Melissa, a leading provider of global contact data quality and identity verification solutions, today announced highlights of its new research showing U.S. companies are still unprepared for the E.U.’s General Data Protection Regulation (GDPR). NAPCO Research and Melissa surveyed U.S. companies with annual revenue greater than $10 million regarding their understanding of and preparedness for GDPR, uncovering two areas where companies are significantly exposed to legal risk by these new regulations. Penalties go into effect on May 25, 2018, and non-compliant organizations risk triggering fines up to €20 million or 4 percent of global revenue, whichever is higher.
Survey results demonstrate that most U.S. companies do not adequately understand the challenges of GDPR, particularly the “right to be forgotten,” guaranteed by Article 17 of the new regulation. Companies also have a false sense of security that their current single customer view (SCV) platforms such as customer relationship management (CRM), customer information file (CIF) and master data management (MDM) customer hubs will be adequate for GDPR compliance. In reality, the strict fuzzy record matching configurations of current SCV platforms were not designed to meet the looser fuzzy match requirements of GDPR. Detailed insights on the NAPCO Research and Melissa survey are featured in the current issue of Melissa Magazine, downloadable here. The survey report includes guidance on strategies to address these GDPR risks, including empowering an individual to oversee GDPR compliance, conducting a GDPR Right to Erasure Risk Audit, and auditing various SCV platforms for their ability to locate all versions of any E.U. resident’s record quickly and thoroughly.

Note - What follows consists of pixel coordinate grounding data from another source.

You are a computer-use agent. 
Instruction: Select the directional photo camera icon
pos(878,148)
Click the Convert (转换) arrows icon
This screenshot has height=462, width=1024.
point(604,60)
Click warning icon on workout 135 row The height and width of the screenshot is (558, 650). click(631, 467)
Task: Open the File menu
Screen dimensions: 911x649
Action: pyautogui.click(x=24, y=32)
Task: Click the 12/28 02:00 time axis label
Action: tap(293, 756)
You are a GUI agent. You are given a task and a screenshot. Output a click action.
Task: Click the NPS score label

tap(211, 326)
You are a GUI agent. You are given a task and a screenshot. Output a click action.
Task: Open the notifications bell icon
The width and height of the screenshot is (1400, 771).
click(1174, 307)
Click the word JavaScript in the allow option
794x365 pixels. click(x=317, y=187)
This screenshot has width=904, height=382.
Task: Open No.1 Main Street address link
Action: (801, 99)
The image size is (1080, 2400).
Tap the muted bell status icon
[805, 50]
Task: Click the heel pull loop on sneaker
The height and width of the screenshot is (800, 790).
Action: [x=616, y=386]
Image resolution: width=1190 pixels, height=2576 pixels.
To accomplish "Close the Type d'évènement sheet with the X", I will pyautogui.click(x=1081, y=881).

“Embracing the smart data tools and support that are right for your enterprise is not a static commitment. GDPR turns some common data quality concepts on their head, and the scope of the danger may catch more than a few enterprises by surprise,” said Ray Melissa, president and CEO, Melissa. “Melissa continually works to expand the role of enterprise data quality worldwide, and our GDPR research demonstrates the critical nature of this effort.”
Before GDPR, false-negative match errors could be dismissed as minor mistakes with limited negative business impact, such as a customer or prospect receiving duplicate marketing messages, or creating a slight skew in analytics. And yet, a full 40 percent of respondents reported that they do not even track these errors. That false sense of security is leading U.S. marketers to underinvest in GDPR compliance initiatives. “More than 70 percent of our respondents either did not know what their company was allocating towards GDPR compliance, or said no specific GDPR budget had been established. Another 13 percent are allocating less than $1 million to these efforts. Overall, only 14 percent are allocating more than $1 million to GDPR compliance. These figures drive home the significance of the blind spot companies have to their GDPR compliance risks,” added Melissa.
In addition to the jeopardy of undocumented false-negative errors, companies can’t erase what they can’t find. This is a critical factor in meeting the GDPR ruling, which requires companies to reliably find all of a customer’s or prospect’s data regardless of variations and data quality errors in name, address, email, phone number and other traditional record match attributes.